Ferdinand’s second wife Eleonore Reuss-Kostritz died at Euxinograd in 1917, and the next year, at the close of WW I, Ferdinand abdicated to his son Boris, in order to preserve the crown. When the Bulgarian monarchy was abolished after WW II, the palace became a summer home for Communist party bigwigs. When the Communist regime fell in 1989, the palace was used as a presidential residence, and during the summer, cabinet meetings are still held there.





















Palace building was apparently in the blood of the Saxe-Coburg-Gothas. When Ferdinand’s son, Tsar Boris III, visited the town of Banya in southern Bulgaria in 1925, he was captivated by the climate and local curative mineral springs.

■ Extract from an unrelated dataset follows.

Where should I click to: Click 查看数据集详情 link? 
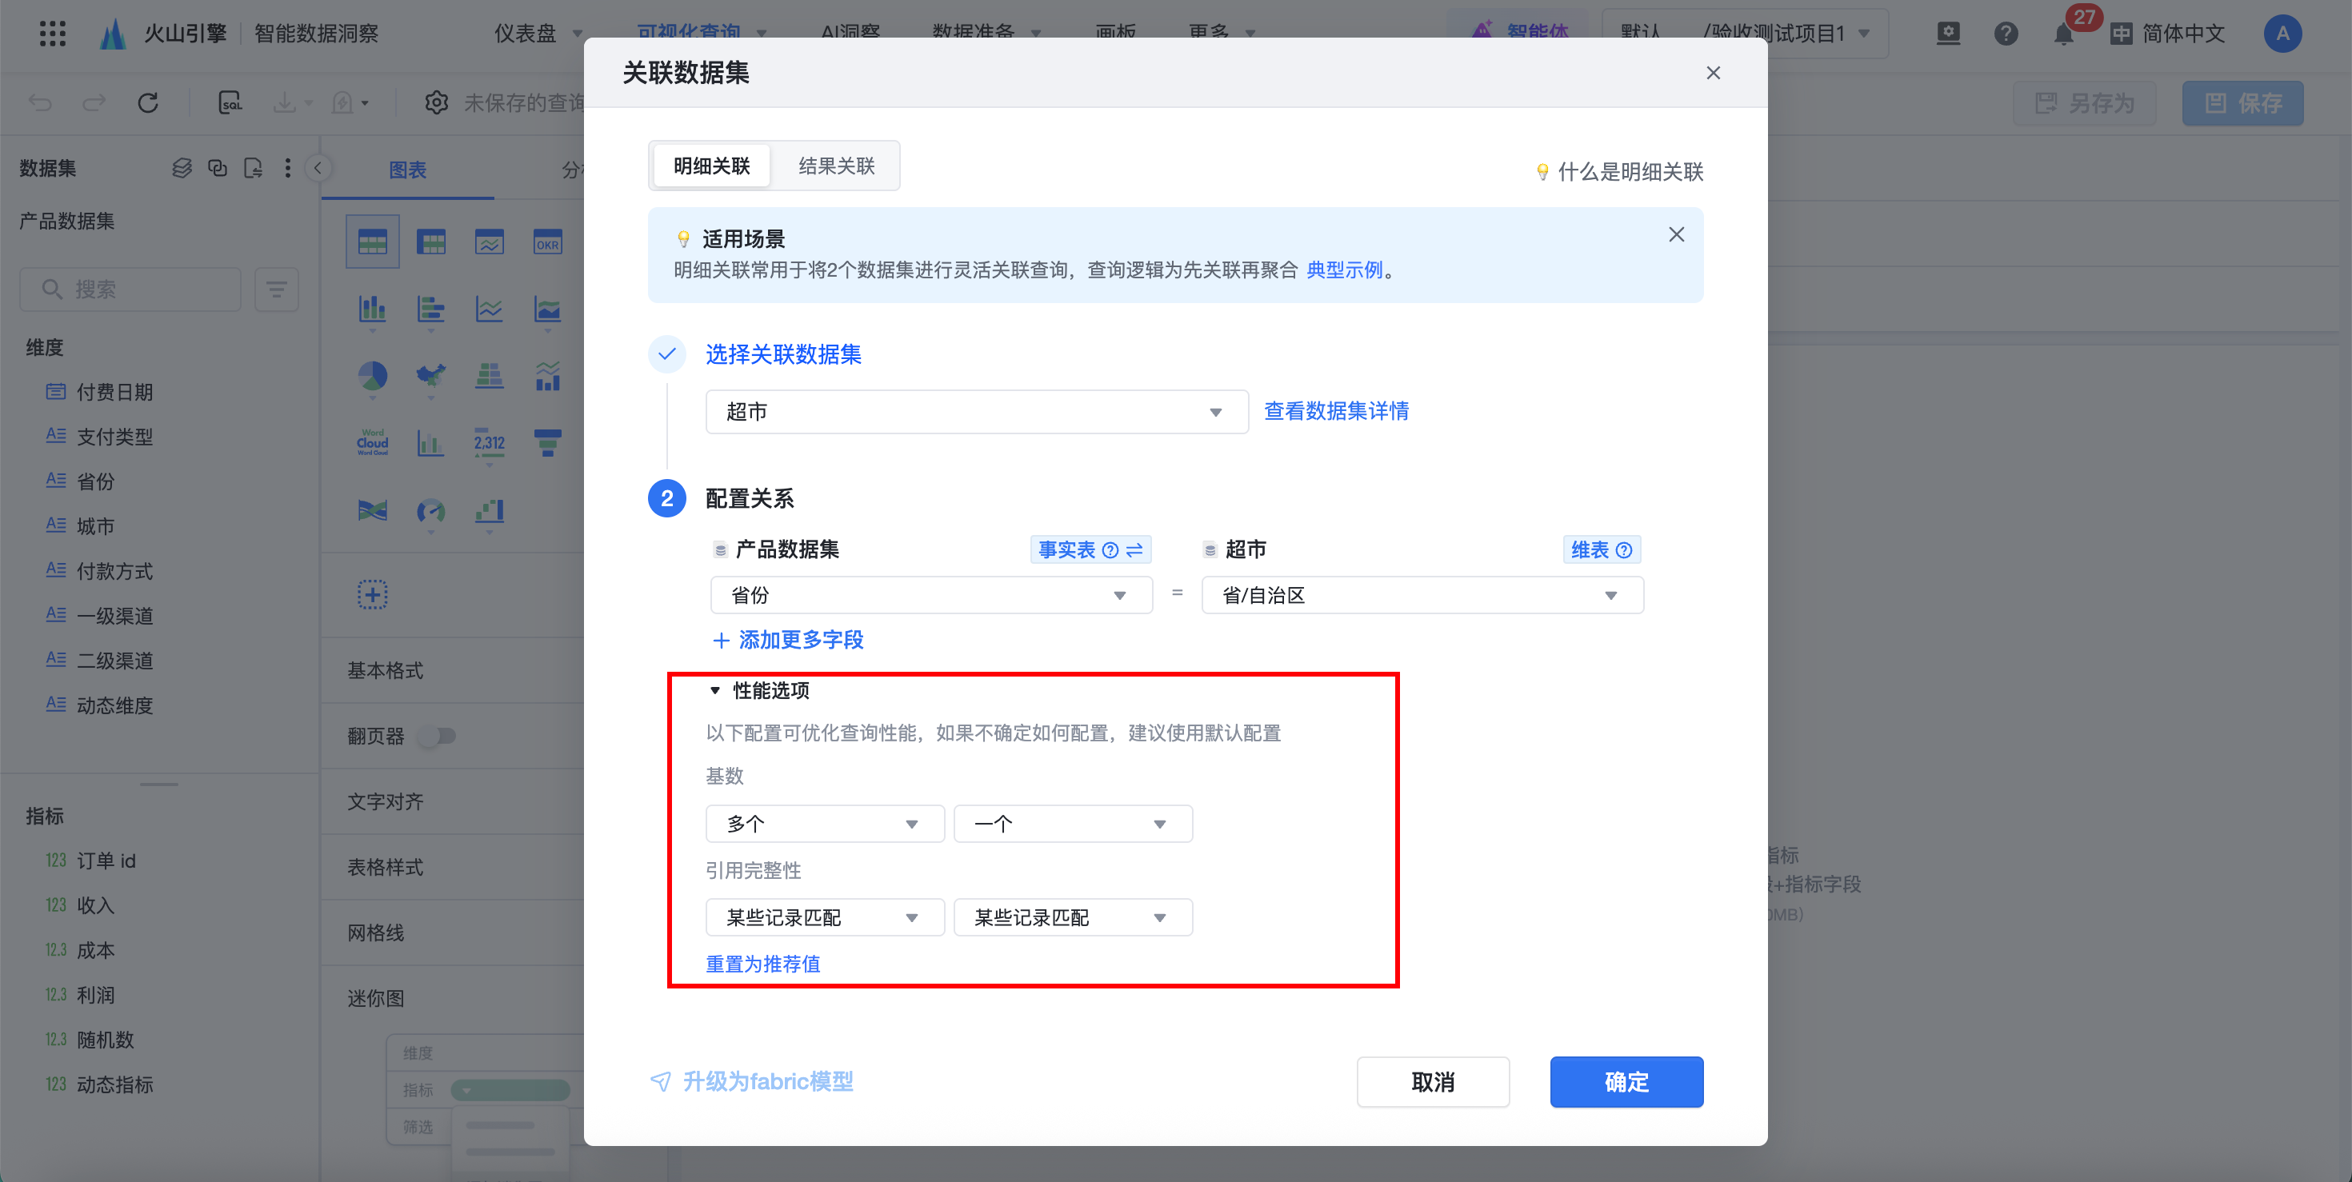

He built a palace there in 1929, and subsequently supplied the village with electricity and had it connected to the Plovdiv-Karlovo railway line. Boris's son, Simeon (the last Tsar of Bulgaria), was born in the Banya palace. After the fall of the Communist regime in 1989, Banya Palace was eventually returned to deposed Tsar Simeon II, who emerged from exile in Spain to serve as Bulgaria’s Prime Minister from 2001 through 2005.

As well, Tsar Ferdinand had ancestral palaces in Germany, Austria and Hungary. He was the last occupant of St. Anthony Castle (photo at left), a well-preserved Baroque palace (1749) in a mountain setting near Banská Štiavnica, Slovakia,  in what was then Hungary.

Today’s visitors admire its famous Chinese Parlor (photo below). Ferdinand delighted in the manor house’s quirky “year” symbolism, with 4 wings for each of the 4 seasons, 12 chimneys for 12 months, 52 rooms for 52 weeks, 7 arcades for 7 days in a week and 365 windows for the number of days in a year. Well honestly.





After Ferdinand’s abdication in 1918, he retired to Coburg, Germany, cradle of the Saxe-Coburg-Gotha dynasty, where he had a spare palace, Bürglaß-Schlösschen, in reserve. Stll in possession of his vast fortune, he lived the remaining thirty years of his life there as a bachelor, indulging his interests in horticulture, travel and male companionship. Ferdinand continued his month-long visits to the Italian island of Capri, in the Bay of Naples, infamous as a hang out for wealthy homosexuals in pursuit of young men. As well, he sustained his interest in fine motorcars and the young blond men who drove them.